Shawn has a masters of public administration, JD, and a BA in political science.

Governments can use different tax structures to collect revenue. In this lesson, you'll learn about three major tax structures that governments employ. You'll also have a chance to reinforce your knowledge with a short quiz.

Types of Tax Structures

There are three general ways that a government can apply tax rates. Taxes can be levied on a regressive basis, a progressive basis or proportional basis. Let's take a closer look at each of these tax structures.

Regressive Tax Structure

A regressive tax structure results in low-income individuals paying a higher percentage of their income on taxes than high-income individuals. A regressive tax structure tends to shift the burden of taxation to the poor.

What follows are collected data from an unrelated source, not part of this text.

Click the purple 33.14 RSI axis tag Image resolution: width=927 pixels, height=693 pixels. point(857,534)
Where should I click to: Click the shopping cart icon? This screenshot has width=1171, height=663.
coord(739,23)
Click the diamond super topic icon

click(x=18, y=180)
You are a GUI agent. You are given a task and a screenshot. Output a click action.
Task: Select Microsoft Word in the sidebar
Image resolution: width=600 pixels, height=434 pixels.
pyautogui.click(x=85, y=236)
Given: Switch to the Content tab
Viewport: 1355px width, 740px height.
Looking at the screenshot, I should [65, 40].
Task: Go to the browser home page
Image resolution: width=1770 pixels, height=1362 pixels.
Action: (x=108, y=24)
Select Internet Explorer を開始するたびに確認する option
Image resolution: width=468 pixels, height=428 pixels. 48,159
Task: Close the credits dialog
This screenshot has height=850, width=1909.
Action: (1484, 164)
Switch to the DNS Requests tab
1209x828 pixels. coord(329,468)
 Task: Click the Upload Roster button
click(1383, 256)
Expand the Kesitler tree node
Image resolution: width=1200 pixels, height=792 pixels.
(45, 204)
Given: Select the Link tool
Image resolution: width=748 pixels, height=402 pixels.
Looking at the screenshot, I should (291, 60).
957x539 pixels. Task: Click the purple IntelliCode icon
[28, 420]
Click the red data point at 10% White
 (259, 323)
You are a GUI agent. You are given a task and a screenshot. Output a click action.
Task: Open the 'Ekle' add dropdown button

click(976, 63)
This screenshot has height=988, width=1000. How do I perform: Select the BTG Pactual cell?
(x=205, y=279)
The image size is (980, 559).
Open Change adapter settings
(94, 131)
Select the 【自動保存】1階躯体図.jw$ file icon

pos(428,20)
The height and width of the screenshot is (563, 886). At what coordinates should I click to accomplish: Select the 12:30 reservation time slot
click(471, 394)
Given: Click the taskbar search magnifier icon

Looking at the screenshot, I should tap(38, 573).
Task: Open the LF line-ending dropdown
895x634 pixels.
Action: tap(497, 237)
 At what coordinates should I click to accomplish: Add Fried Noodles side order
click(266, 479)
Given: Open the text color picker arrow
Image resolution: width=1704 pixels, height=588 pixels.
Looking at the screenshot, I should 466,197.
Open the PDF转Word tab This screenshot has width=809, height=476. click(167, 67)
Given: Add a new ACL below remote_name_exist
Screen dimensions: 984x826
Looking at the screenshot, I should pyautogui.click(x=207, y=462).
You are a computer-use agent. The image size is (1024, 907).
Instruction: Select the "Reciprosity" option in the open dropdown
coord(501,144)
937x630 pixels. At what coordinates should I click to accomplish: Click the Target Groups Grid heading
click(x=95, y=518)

How a government defines the income subject to a particular tax rate or schedule is also important. For example, the United States government treats earned income differently than investment income and gives investment income a preferential tax rate. In other words, the government imposes a higher rate of tax on income earned through wages and salary than on income earned on investments. That's why Warren Buffet pays a lower rate of income tax than the average American household - most of his income is from investment activities, not from his labor.

Progressive Tax Structure

A progressive tax structure is the opposite of a regressive tax structure. In a progressive tax system, taxpayers making more money pay higher tax rates than those making less money. The United States uses a progressive income tax structure because it taxes earned income at progressively higher rates as earned income increases. A progressive tax structure tends to shift the burden of taxation to the wealthy.

Proportional Tax Structure

In a proportional tax structure, the tax rate does not depend upon the relative income level of the taxpayer. You can think of a proportional tax rate as a flat tax. A common example of a flat tax in the United States is a sales tax. The poorest member of society pays the same sales tax on a television as the richest. A proportional tax system theoretically should create an equal tax burden for all taxpayers, but some argue it doesn't.